Given data start
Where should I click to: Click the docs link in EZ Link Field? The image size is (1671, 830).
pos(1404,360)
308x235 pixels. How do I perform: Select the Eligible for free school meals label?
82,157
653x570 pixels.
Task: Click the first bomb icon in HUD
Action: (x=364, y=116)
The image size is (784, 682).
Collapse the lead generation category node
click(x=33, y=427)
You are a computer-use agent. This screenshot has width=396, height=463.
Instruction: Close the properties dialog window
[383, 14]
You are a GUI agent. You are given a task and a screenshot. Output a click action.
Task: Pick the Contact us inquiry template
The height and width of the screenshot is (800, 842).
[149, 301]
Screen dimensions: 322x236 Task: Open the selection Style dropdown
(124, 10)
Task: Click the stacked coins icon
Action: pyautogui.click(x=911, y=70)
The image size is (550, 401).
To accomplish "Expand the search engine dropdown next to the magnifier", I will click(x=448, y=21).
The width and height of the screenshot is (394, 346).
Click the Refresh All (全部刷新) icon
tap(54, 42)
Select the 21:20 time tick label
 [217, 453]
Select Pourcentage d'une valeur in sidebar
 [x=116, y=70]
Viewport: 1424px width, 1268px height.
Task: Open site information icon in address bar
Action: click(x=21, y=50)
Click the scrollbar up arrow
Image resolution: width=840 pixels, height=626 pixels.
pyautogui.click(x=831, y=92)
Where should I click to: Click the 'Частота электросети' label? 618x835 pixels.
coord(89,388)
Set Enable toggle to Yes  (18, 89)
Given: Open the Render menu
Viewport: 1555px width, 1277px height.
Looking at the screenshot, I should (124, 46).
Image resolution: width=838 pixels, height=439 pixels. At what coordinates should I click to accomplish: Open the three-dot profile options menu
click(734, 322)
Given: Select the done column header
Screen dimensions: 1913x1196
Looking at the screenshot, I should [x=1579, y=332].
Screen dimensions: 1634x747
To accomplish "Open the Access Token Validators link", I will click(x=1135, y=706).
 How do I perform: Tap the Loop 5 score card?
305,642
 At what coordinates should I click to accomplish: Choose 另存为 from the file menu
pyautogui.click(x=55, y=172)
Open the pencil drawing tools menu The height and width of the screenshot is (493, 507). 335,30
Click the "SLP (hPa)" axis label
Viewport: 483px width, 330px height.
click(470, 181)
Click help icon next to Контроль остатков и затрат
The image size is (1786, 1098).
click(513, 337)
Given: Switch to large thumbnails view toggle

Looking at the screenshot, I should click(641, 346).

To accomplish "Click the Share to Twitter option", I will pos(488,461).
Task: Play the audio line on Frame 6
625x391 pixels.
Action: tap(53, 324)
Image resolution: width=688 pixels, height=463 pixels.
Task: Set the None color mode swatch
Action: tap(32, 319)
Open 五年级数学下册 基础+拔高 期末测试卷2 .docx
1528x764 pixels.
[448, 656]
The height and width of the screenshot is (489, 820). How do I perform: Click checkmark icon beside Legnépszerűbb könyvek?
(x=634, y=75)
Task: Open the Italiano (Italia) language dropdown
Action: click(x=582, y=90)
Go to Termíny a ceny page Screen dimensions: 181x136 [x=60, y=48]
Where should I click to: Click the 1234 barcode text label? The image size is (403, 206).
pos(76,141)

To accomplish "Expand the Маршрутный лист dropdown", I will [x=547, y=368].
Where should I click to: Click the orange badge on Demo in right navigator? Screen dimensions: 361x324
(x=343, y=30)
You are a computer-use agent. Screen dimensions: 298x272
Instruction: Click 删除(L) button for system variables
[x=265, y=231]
Given data end
(What the task asks):
Can you copy out every one of the lines above, character for character?

(Written answer):
Where should I click to: Click the docs link in EZ Link Field? The image size is (1671, 830).
pos(1404,360)
308x235 pixels. How do I perform: Select the Eligible for free school meals label?
82,157
653x570 pixels.
Task: Click the first bomb icon in HUD
Action: (x=364, y=116)
The image size is (784, 682).
Collapse the lead generation category node
click(x=33, y=427)
You are a computer-use agent. This screenshot has width=396, height=463.
Instruction: Close the properties dialog window
[383, 14]
You are a GUI agent. You are given a task and a screenshot. Output a click action.
Task: Pick the Contact us inquiry template
The height and width of the screenshot is (800, 842).
[149, 301]
Screen dimensions: 322x236 Task: Open the selection Style dropdown
(124, 10)
Task: Click the stacked coins icon
Action: pyautogui.click(x=911, y=70)
The image size is (550, 401).
To accomplish "Expand the search engine dropdown next to the magnifier", I will click(x=448, y=21).
The width and height of the screenshot is (394, 346).
Click the Refresh All (全部刷新) icon
tap(54, 42)
Select the 21:20 time tick label
 [217, 453]
Select Pourcentage d'une valeur in sidebar
 [x=116, y=70]
Viewport: 1424px width, 1268px height.
Task: Open site information icon in address bar
Action: click(x=21, y=50)
Click the scrollbar up arrow
Image resolution: width=840 pixels, height=626 pixels.
pyautogui.click(x=831, y=92)
Where should I click to: Click the 'Частота электросети' label? 618x835 pixels.
coord(89,388)
Set Enable toggle to Yes  (18, 89)
Given: Open the Render menu
Viewport: 1555px width, 1277px height.
Looking at the screenshot, I should (124, 46).
Image resolution: width=838 pixels, height=439 pixels. At what coordinates should I click to accomplish: Open the three-dot profile options menu
click(734, 322)
Given: Select the done column header
Screen dimensions: 1913x1196
Looking at the screenshot, I should [x=1579, y=332].
Screen dimensions: 1634x747
To accomplish "Open the Access Token Validators link", I will click(x=1135, y=706).
 How do I perform: Tap the Loop 5 score card?
305,642
 At what coordinates should I click to accomplish: Choose 另存为 from the file menu
pyautogui.click(x=55, y=172)
Open the pencil drawing tools menu The height and width of the screenshot is (493, 507). 335,30
Click the "SLP (hPa)" axis label
Viewport: 483px width, 330px height.
click(470, 181)
Click help icon next to Контроль остатков и затрат
The image size is (1786, 1098).
click(513, 337)
Given: Switch to large thumbnails view toggle

Looking at the screenshot, I should click(641, 346).

To accomplish "Click the Share to Twitter option", I will pos(488,461).
Task: Play the audio line on Frame 6
625x391 pixels.
Action: tap(53, 324)
Image resolution: width=688 pixels, height=463 pixels.
Task: Set the None color mode swatch
Action: tap(32, 319)
Open 五年级数学下册 基础+拔高 期末测试卷2 .docx
1528x764 pixels.
[448, 656]
The height and width of the screenshot is (489, 820). How do I perform: Click checkmark icon beside Legnépszerűbb könyvek?
(x=634, y=75)
Task: Open the Italiano (Italia) language dropdown
Action: click(x=582, y=90)
Go to Termíny a ceny page Screen dimensions: 181x136 [x=60, y=48]
Where should I click to: Click the 1234 barcode text label? The image size is (403, 206).
pos(76,141)

To accomplish "Expand the Маршрутный лист dropdown", I will [x=547, y=368].
Where should I click to: Click the orange badge on Demo in right navigator? Screen dimensions: 361x324
(x=343, y=30)
You are a computer-use agent. Screen dimensions: 298x272
Instruction: Click 删除(L) button for system variables
[x=265, y=231]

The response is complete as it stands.